Amid rains at The Oval, Jon Lewis had a stunning ODI debut for the English cricket team against Bangladesh, removing Javed Omar and Mohammad Ashraful with successive deliveries before taking out Nafees Iqbal in a good opening spell. Admittedly, it was aided by cloudy skies, which gave Lewis plenty of swing – his main threat – but it was still a decent return for the debutant.
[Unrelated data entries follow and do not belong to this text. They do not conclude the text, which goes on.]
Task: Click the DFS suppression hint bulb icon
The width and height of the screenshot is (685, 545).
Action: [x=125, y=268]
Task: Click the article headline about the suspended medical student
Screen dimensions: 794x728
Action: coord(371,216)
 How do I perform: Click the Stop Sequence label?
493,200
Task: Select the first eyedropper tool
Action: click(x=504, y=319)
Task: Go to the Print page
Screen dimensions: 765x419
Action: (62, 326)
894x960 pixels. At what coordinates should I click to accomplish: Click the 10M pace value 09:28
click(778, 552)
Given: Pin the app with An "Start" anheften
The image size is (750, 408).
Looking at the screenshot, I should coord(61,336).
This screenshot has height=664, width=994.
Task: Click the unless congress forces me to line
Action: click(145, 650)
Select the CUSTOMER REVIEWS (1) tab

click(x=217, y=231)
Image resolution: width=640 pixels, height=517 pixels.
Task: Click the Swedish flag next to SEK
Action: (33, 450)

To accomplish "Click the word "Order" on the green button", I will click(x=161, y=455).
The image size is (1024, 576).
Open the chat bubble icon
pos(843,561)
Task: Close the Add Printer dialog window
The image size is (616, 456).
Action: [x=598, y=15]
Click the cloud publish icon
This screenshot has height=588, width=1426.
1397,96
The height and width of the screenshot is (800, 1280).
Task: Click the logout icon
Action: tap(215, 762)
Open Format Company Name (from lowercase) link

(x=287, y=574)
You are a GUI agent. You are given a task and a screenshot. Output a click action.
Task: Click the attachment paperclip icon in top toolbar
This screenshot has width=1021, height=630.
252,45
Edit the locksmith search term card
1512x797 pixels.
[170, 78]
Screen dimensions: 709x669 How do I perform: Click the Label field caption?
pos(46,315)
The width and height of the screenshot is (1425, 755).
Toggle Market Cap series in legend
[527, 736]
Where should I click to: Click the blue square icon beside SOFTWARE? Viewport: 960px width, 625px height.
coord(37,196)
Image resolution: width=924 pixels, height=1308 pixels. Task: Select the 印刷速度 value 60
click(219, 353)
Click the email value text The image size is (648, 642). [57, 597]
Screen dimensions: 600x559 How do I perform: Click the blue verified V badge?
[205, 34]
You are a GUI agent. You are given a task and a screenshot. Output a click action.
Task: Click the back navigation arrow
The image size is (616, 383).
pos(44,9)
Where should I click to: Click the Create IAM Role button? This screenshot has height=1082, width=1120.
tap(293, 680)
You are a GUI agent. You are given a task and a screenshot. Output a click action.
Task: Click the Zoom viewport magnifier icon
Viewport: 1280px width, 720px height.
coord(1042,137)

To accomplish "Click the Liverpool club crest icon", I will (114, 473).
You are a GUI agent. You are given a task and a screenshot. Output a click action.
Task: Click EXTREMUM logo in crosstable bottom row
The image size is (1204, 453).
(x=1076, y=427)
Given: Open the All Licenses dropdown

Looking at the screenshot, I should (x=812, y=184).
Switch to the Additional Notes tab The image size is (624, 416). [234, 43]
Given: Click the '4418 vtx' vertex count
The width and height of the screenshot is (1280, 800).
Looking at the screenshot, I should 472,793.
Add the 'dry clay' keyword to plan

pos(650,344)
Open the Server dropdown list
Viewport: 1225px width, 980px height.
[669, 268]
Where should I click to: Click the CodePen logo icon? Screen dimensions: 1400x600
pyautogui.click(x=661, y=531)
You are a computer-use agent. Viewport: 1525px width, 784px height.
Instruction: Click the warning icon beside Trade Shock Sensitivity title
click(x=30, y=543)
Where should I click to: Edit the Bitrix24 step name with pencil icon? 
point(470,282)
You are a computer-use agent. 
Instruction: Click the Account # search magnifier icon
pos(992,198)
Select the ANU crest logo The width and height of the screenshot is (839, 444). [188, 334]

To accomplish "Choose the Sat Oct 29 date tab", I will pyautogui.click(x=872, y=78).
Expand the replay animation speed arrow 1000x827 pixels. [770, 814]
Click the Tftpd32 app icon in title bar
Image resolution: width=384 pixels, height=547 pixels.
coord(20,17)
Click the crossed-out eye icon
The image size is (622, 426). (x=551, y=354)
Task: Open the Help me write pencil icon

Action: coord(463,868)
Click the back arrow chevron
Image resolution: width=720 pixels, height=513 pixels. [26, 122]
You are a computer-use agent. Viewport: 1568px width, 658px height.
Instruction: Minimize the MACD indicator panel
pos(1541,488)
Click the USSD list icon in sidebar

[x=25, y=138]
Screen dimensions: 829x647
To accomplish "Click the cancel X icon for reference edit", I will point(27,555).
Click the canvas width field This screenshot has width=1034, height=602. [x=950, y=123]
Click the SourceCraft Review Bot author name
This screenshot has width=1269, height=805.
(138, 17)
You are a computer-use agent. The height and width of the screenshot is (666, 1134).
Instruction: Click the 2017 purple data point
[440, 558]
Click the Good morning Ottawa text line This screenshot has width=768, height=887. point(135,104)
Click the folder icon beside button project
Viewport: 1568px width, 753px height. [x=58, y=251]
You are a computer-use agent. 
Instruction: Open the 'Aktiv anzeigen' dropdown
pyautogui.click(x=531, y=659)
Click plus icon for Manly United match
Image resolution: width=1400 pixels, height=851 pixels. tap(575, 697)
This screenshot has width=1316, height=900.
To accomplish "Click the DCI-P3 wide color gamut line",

Steve Harmison was his usual erratic self, going for nine off the first five balls of an over before removing Tushar Imran with a ball that was gloved onto the stumps just before the end of 15 overs, making it 57 for 4. Habibul Bashar, the highest averaging Bangladesh batsman, gloved a short ball from Harmison to a diving Geraint Jones, and he was on his way for 19 – Bangladesh now 72 for 5. Lewis actually bowled his ten overs straight, ending with three for 32, as the last over was just an exercise in defending from the visitors. Wicketkeeper Khaled Mashud was next to go, attempting a pull off a poor ball down the legside, for 1. However, a solid recovery from Aftab Ahmed and Mohammad Rafique slowly gave the Bangladeshis a chance, before rain intervened again after 30 overs.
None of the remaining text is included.